== Documento

XXIX. Los aduáticos, de quien se habló ya, viniendo con todas sus fuerzas en socorro de los nervios, oído el suceso de la batalla, dieron desde el camino la vuelta a su casa; y abandonando las poblaciones, se retiraron con cuanto tenían a una plaza muy fuerte por naturaleza. Estaba ésta rodeada por todas partes de altísimos riscos y despeñaderos, y por una sola tenía la entrada, no muy pendiente, ni más ancha que de doscientos pies, pero guarnecida de dos elevadísimos rebellines, sobre los cuales habían colocado piedras gruesísimas y estacas puntiagudas. Eran los aduáticos descendientes de los cimbros y teutones, que al partirse para nuestra provincia e Italia, descargando a la orilla del Rin los fardos que no podían llevar consigo, dejaron para su custodia y defensa a seis mil de los suyos. Los cuales, muertos aquéllos, molestados por muchos años de los vecinos con guerras ya ofensivas, ya defensivas, hechas al fin las paces de común acuerdo, hicieron aquí su asiento.

XXX. Éstos, pues, al principio de nuestra llegada hacían frecuentes salidas y escaramuzas con los nuestros. Después, habiendo nosotros tirado una valla de doce pies en alto y quince mil en circuito, y bloqueándolos con baluartes de trecho en trecho, se mantenían cercados en la plaza. Mas cuando armadas ya las galerías y formado el terraplén, vieron erigirse una torre a lo lejos, por entonces comenzaron desde los adarves a hacer mofa y fisga de los nuestros, gritando, a qué fin erigían máquina tan grande a tanta distancia, y con qué brazos o fuerzas se prometían, mayormente siendo unos hombrezuelos, arrimar a los muros un torreón de peso tan enorme (y es que los más de los galos, por ser de grande estatura, miran con desprecio la pequeñez de la nuestra).

====
== Material proporcionado

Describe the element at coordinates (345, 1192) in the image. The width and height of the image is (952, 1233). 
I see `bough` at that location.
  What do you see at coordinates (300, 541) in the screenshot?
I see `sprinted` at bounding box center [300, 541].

====

- **Tareas del ejercicio**:
1. Enumera todos los pueblos que se mencionan por su nombre en el texto sobre los aduáticos.
2. Cita sin cambios el pasaje del texto sobre los aduáticos que empieza en "XXX. Éstos, pues, al" y sigue hasta "de la nuestra).".
3. Responde a estas preguntas según el texto sobre los aduáticos:
(a) ¿Qué anchura tenía como máximo la entrada de la plaza?
(b) ¿Cuántos de los suyos dejaron los cimbros y teutones para custodiar los fardos a la orilla del Rin?
(c) ¿Qué altura tenía la valla que se tiró alrededor de la plaza?

- **Respuestas esperadas**:
1. aduáticos, nervios, cimbros, teutones, galos

2.
XXX. Éstos, pues, al principio de nuestra llegada hacían frecuentes salidas y escaramuzas con los nuestros. Después, habiendo nosotros tirado una valla de doce pies en alto y quince mil en circuito, y bloqueándolos con baluartes de trecho en trecho, se mantenían cercados en la plaza. Mas cuando armadas ya las galerías y formado el terraplén, vieron erigirse una torre a lo lejos, por entonces comenzaron desde los adarves a hacer mofa y fisga de los nuestros, gritando, a qué fin erigían máquina tan grande a tanta distancia, y con qué brazos o fuerzas se prometían, mayormente siendo unos hombrezuelos, arrimar a los muros un torreón de peso tan enorme (y es que los más de los galos, por ser de grande estatura, miran con desprecio la pequeñez de la nuestra).

3.
(a) No más de doscientos pies.
(b) Seis mil.
(c) Doce pies.